Lost Legion of Decency

Their annual conferences have passed resolutions. Their clergy have lobbied for censorship bills. Their journals have crusaded. But for all their zeal the churches have accomplished very little,” declared Time magazine in 1934 as it hailed the new Catholic Legion of Decency. The Legion had come into being for a reason.

Filmmakers in the twenties and early thirties were inclined—for dramatic and commercial reasons—to the gritty realism in vogue throughout the arts. There was nudity, although in fleeting glimpses, and there was violence, albeit without gore, and there was anti-Catholic, racist, and “un-American” content in more than a few films. Most of the would-be censors believed that realism, while necessary in art, didn’t justify prurience. They especially did not want children exposed to material that might make the sins portrayed appear to be, if not normative, acceptable.

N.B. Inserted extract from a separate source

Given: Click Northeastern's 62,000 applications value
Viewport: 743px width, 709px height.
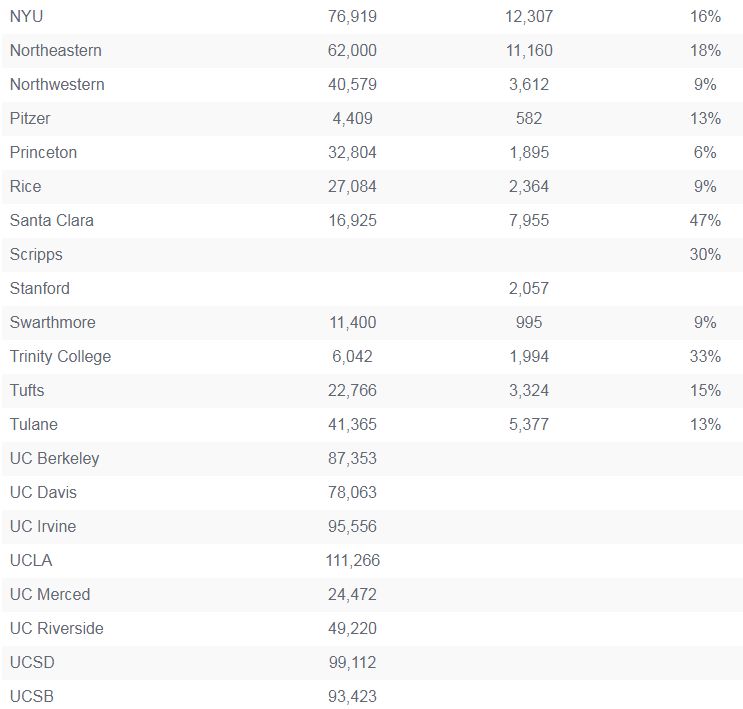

In 1915, the Supreme Court had ruled in Mutual Film Corp. v. Industrial Commission of Ohio that motion pictures were not protected by the First Amendment. Ever since, Hollywood itself had been seeking effective means of self-regulation. This culminated in 1930 with the Production Code (much of it written by Fr. Daniel Lord, S.J.), administered through what was known as the Hays Office. The goal of Will H. Hays, the administrator (and as it happened a Presbyterian elder), was to enforce such moral standards as would render moot any criticism from outside Hollywood.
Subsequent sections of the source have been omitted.